Stored items:
──────

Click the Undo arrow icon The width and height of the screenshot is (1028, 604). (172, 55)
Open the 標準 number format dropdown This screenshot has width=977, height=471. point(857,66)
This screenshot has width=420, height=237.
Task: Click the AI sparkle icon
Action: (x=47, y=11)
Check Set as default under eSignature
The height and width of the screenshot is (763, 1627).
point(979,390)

──────

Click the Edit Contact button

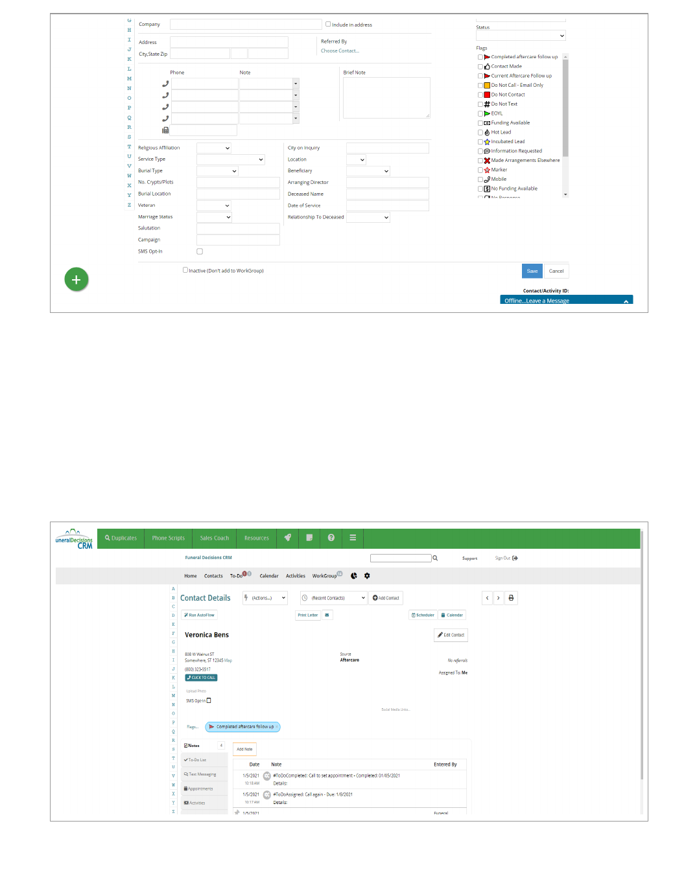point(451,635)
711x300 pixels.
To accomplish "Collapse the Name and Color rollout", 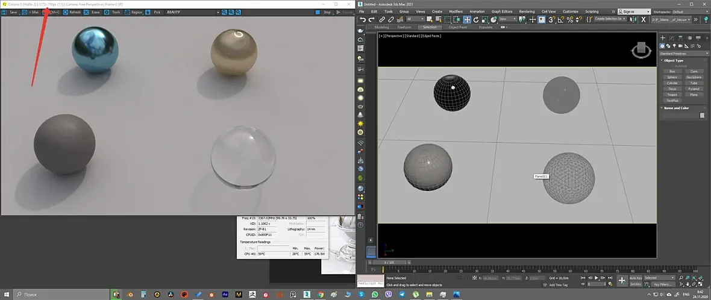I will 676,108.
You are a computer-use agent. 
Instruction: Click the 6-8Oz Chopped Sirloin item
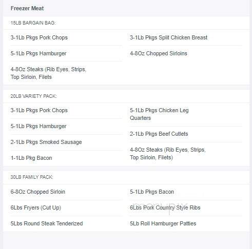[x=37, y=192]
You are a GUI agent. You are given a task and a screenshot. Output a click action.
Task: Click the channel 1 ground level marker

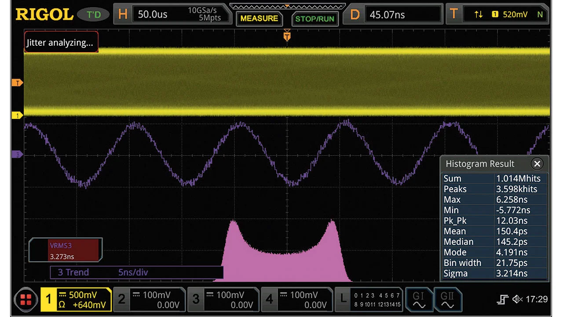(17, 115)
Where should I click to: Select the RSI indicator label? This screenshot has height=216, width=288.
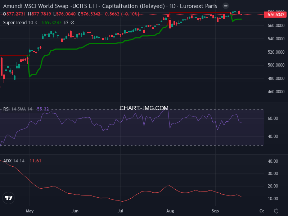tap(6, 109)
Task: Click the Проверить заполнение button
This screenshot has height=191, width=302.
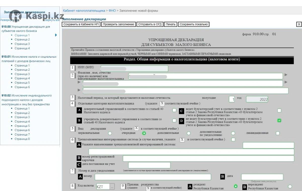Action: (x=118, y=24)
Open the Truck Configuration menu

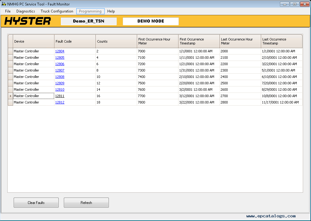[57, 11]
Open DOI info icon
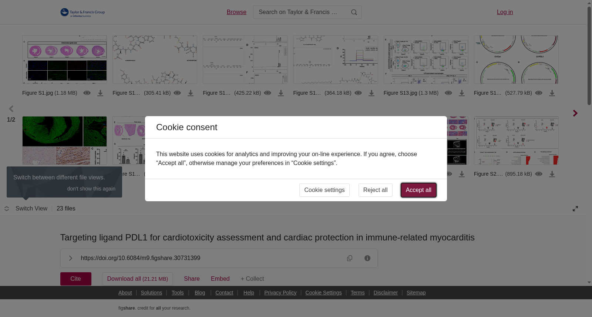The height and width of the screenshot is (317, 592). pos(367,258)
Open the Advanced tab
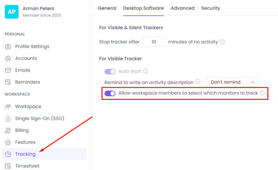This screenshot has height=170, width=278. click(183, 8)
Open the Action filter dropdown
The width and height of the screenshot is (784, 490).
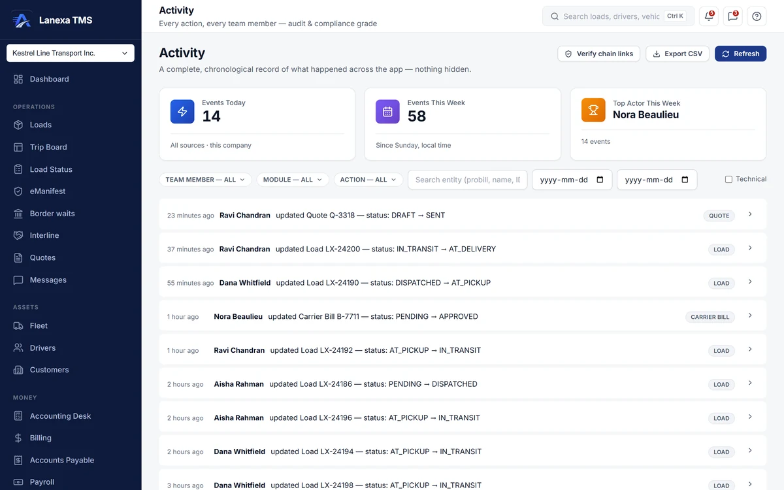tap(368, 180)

──────

#### [Exercise objective]
Write out the lines from the one with "Click the Undo" up to and including the one with "point(979,390)", exactly as they appear.

#### [Exercise result]
Click the Undo arrow icon The width and height of the screenshot is (1028, 604). (172, 55)
Open the 標準 number format dropdown This screenshot has width=977, height=471. point(857,66)
This screenshot has width=420, height=237.
Task: Click the AI sparkle icon
Action: (x=47, y=11)
Check Set as default under eSignature
The height and width of the screenshot is (763, 1627).
point(979,390)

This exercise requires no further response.